● **Exercise aim**: Going through the data below, copy out each line where the word "computer" shows up.

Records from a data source
=== Section Start ===

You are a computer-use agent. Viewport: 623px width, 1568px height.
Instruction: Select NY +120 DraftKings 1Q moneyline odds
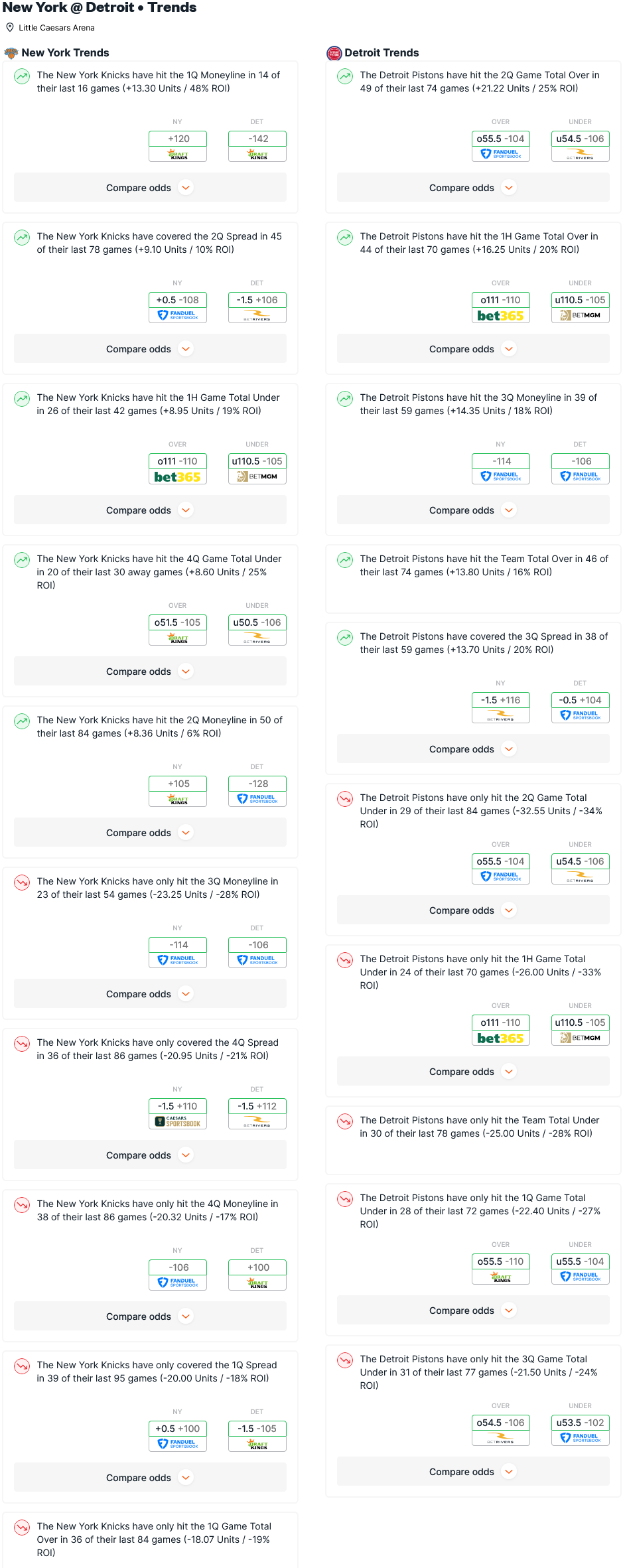pyautogui.click(x=178, y=146)
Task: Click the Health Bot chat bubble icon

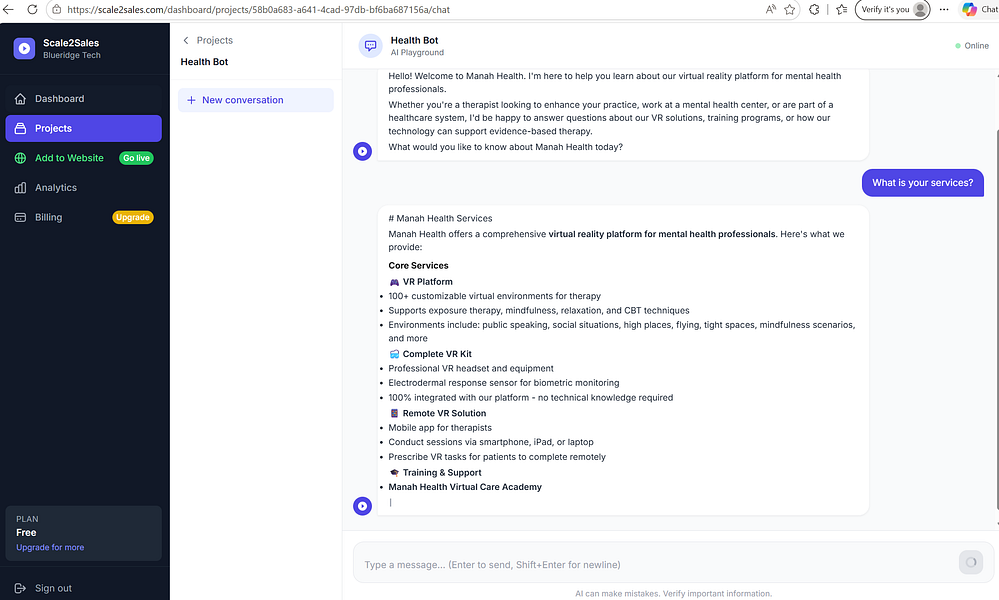Action: (371, 46)
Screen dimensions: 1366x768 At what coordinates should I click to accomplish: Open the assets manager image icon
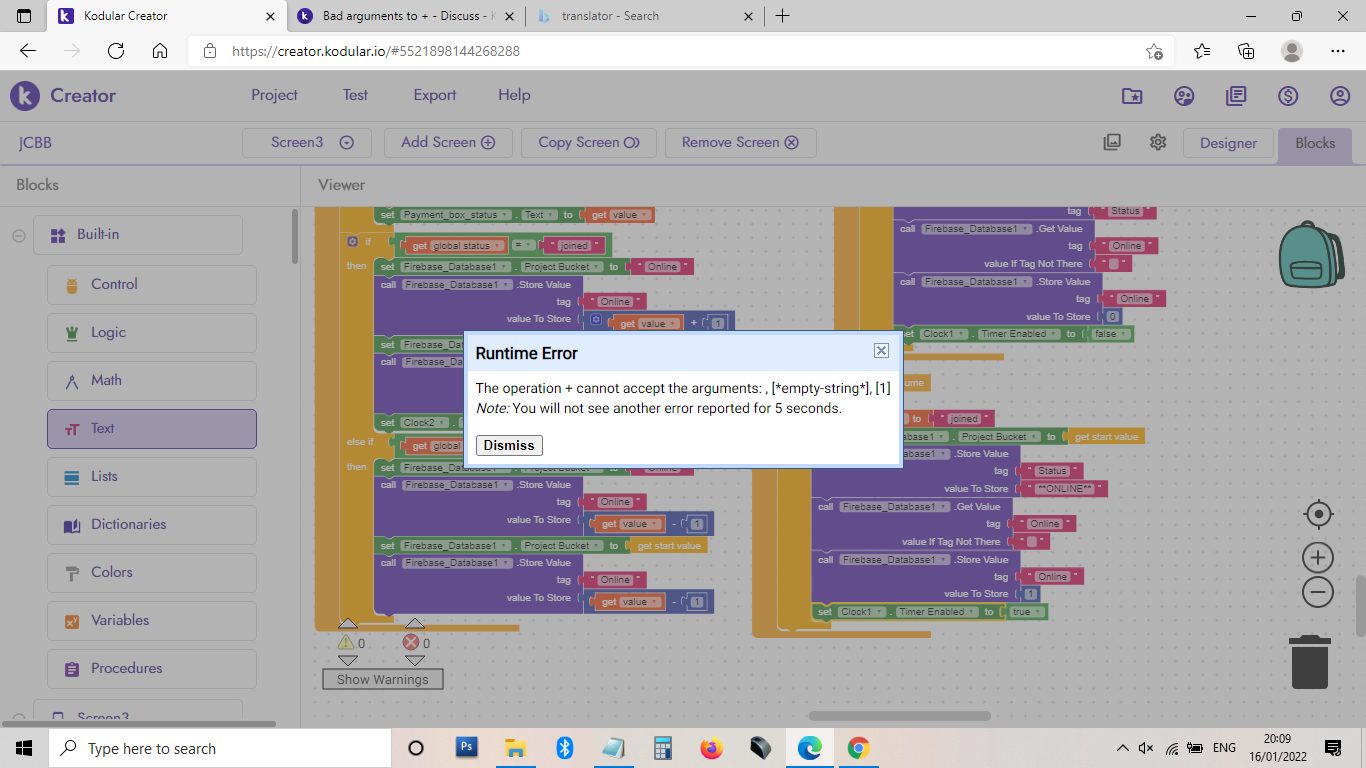[1112, 142]
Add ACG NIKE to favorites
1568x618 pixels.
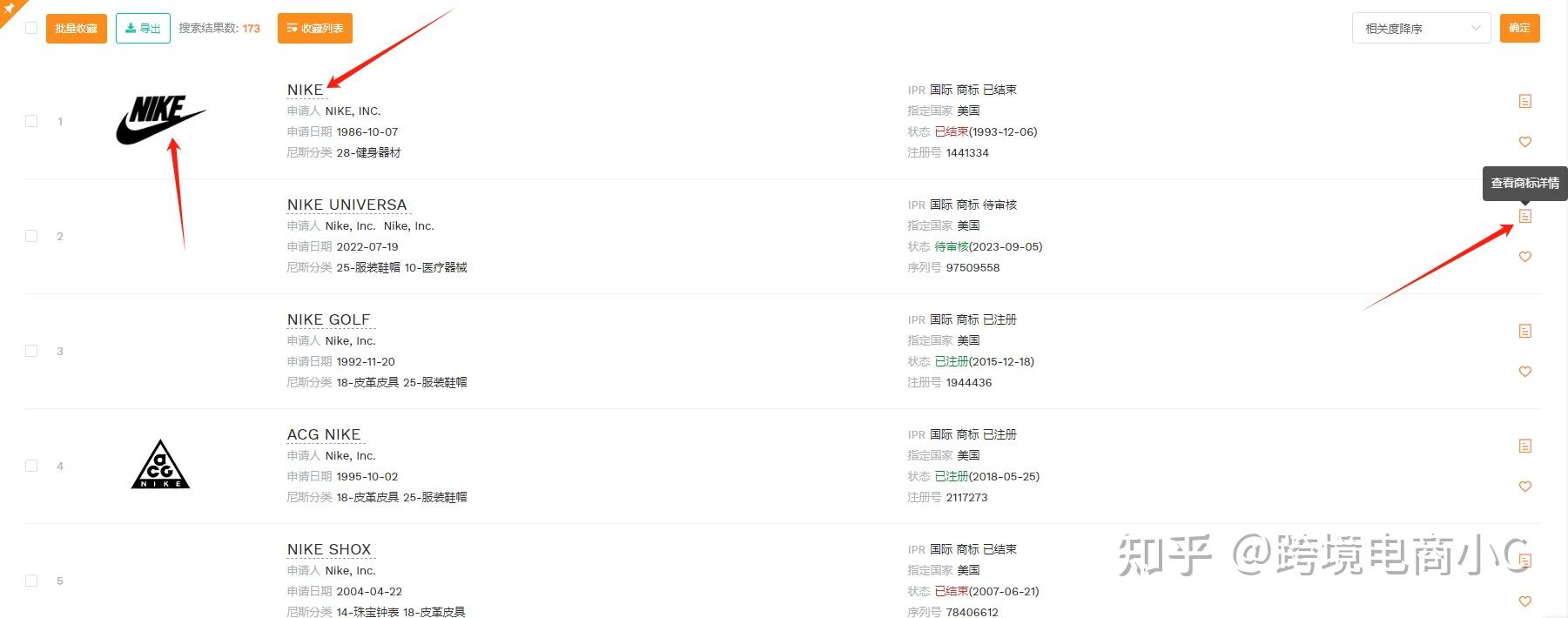point(1524,487)
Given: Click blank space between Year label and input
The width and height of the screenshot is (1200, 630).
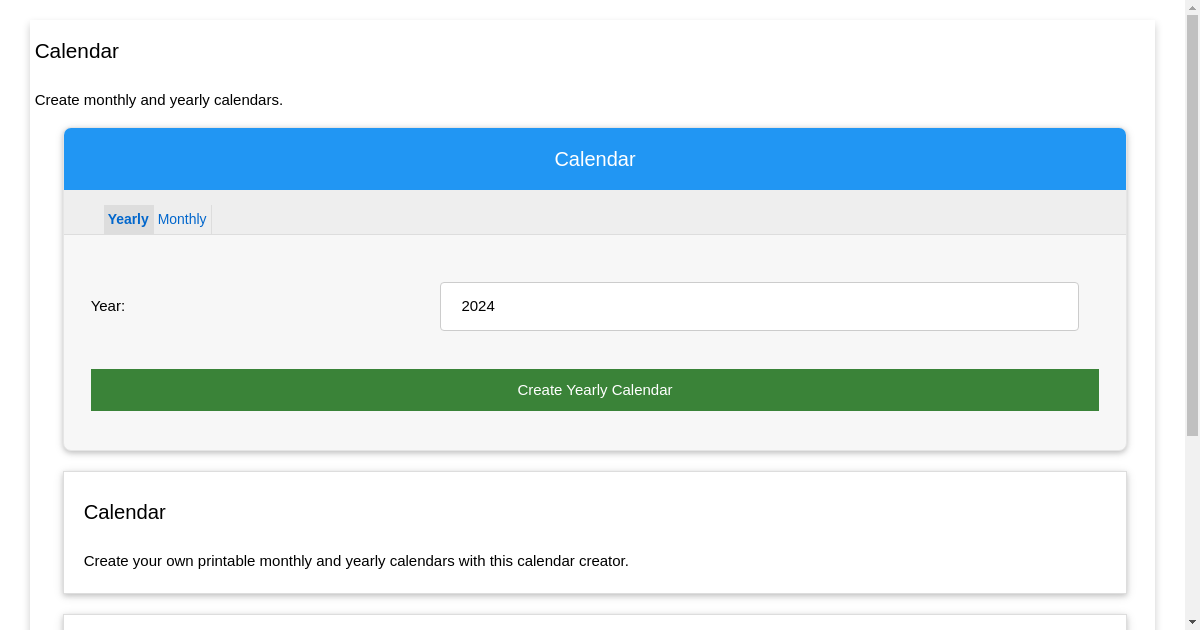Looking at the screenshot, I should (280, 306).
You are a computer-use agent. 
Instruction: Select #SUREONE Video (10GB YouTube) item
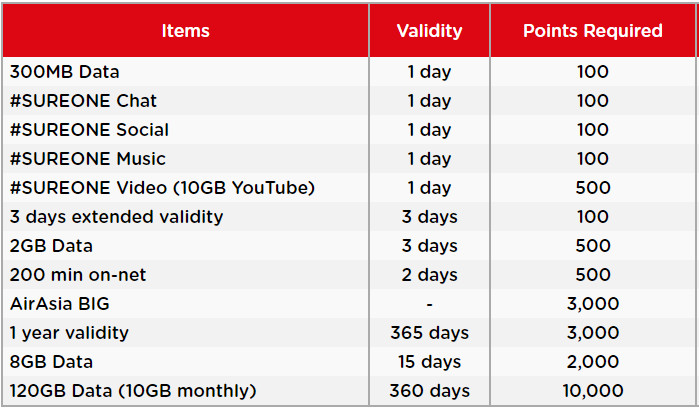(163, 188)
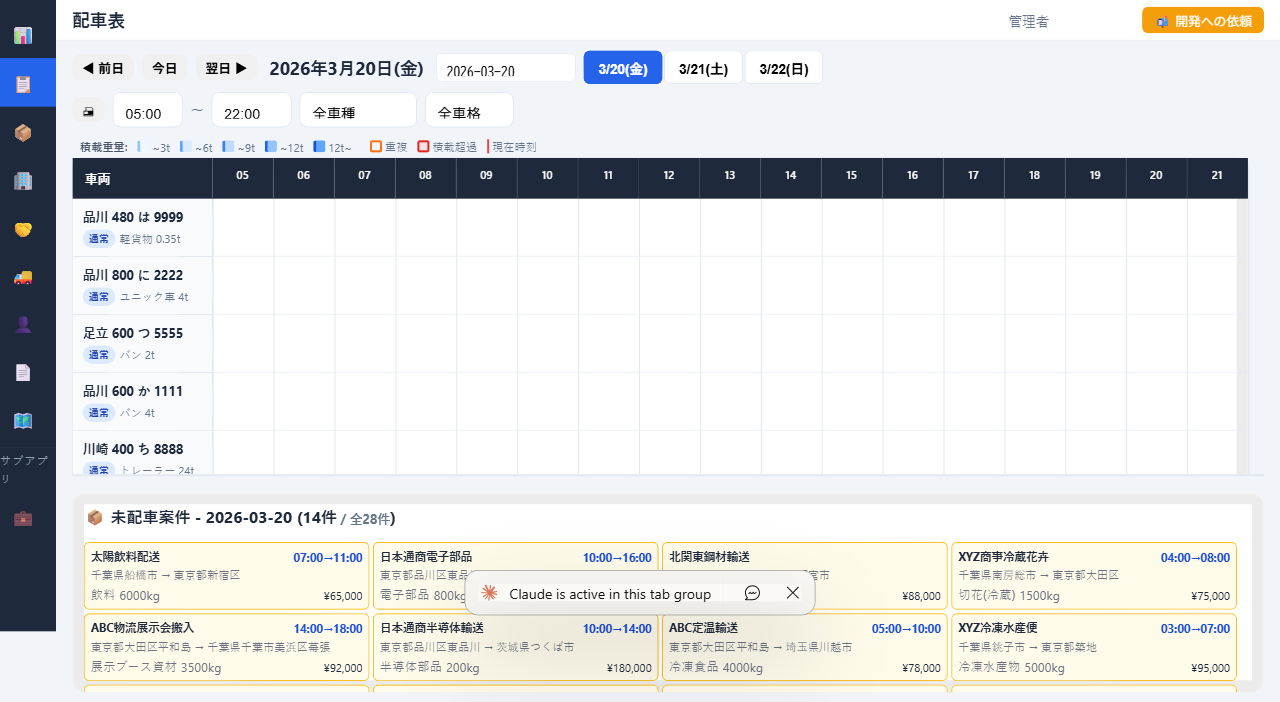This screenshot has width=1280, height=702.
Task: Click the 開発への依頼 button
Action: click(x=1202, y=19)
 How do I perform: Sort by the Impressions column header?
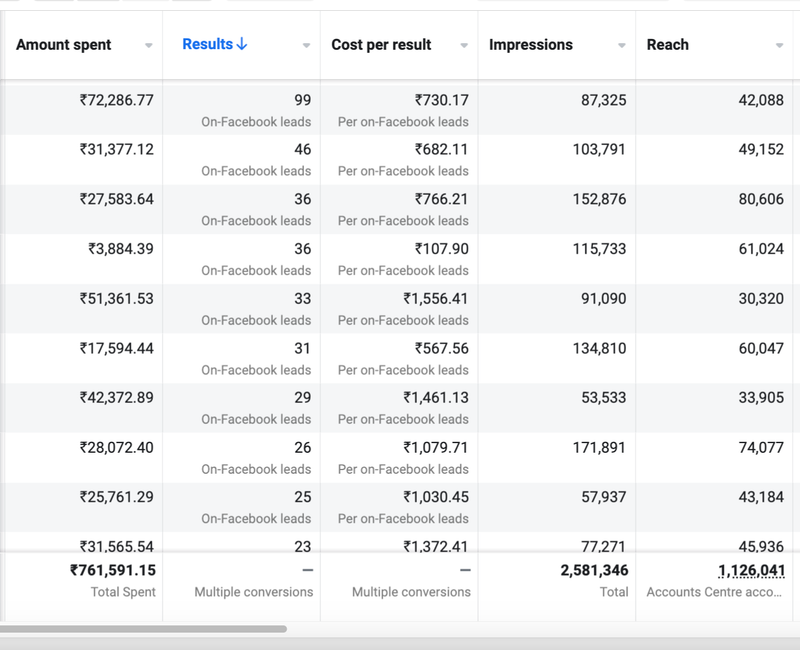coord(531,45)
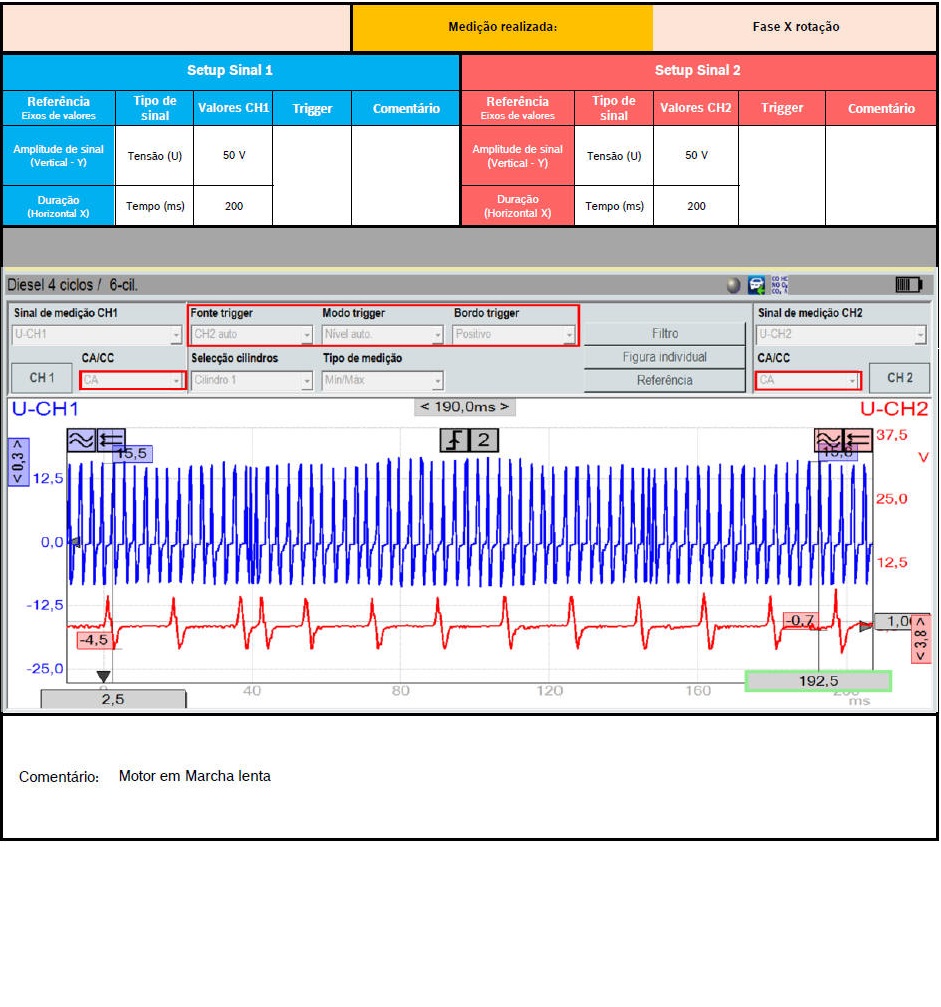Click the vehicle diagnostic icon in status bar
The image size is (941, 1007).
(758, 285)
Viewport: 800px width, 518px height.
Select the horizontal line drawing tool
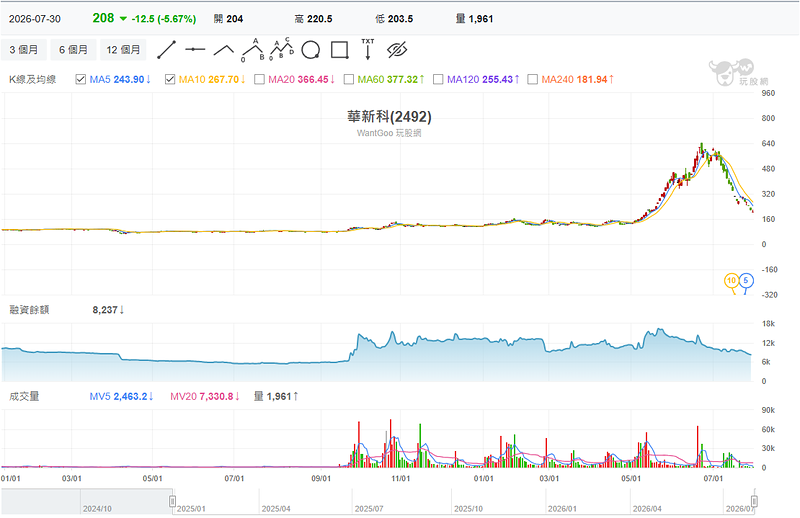click(195, 50)
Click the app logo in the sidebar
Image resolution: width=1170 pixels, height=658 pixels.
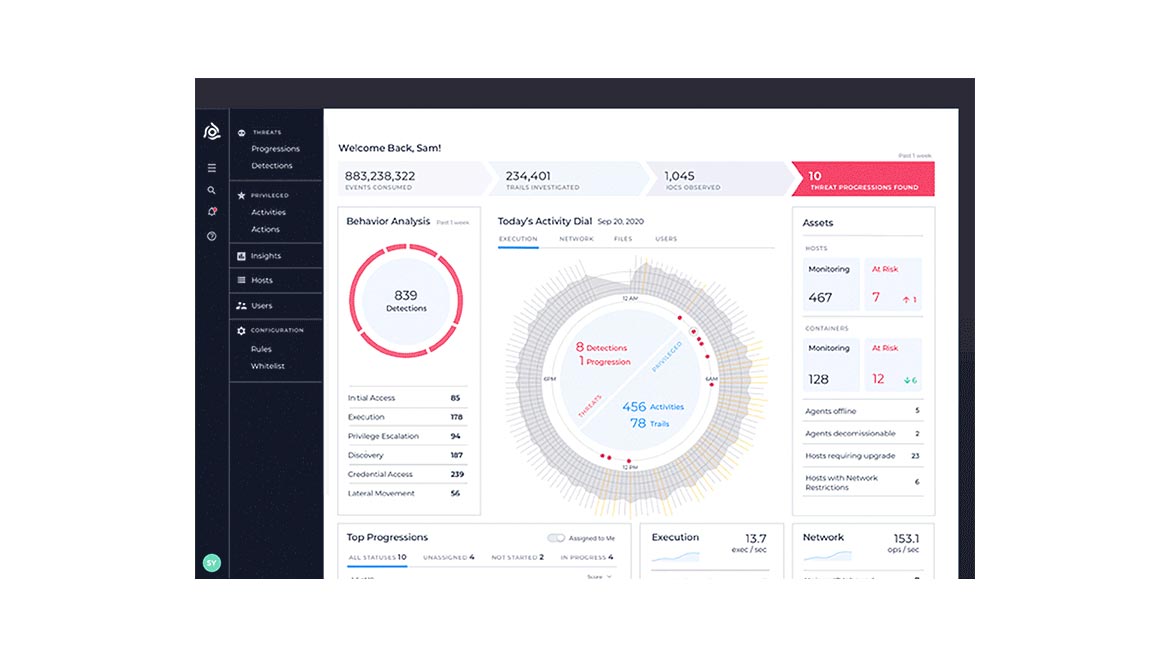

=== Section End ===

● **Solution to this exercise**:
You are a computer-use agent. Viewport: 623px width, 1568px height.
You are a computer-use agent. 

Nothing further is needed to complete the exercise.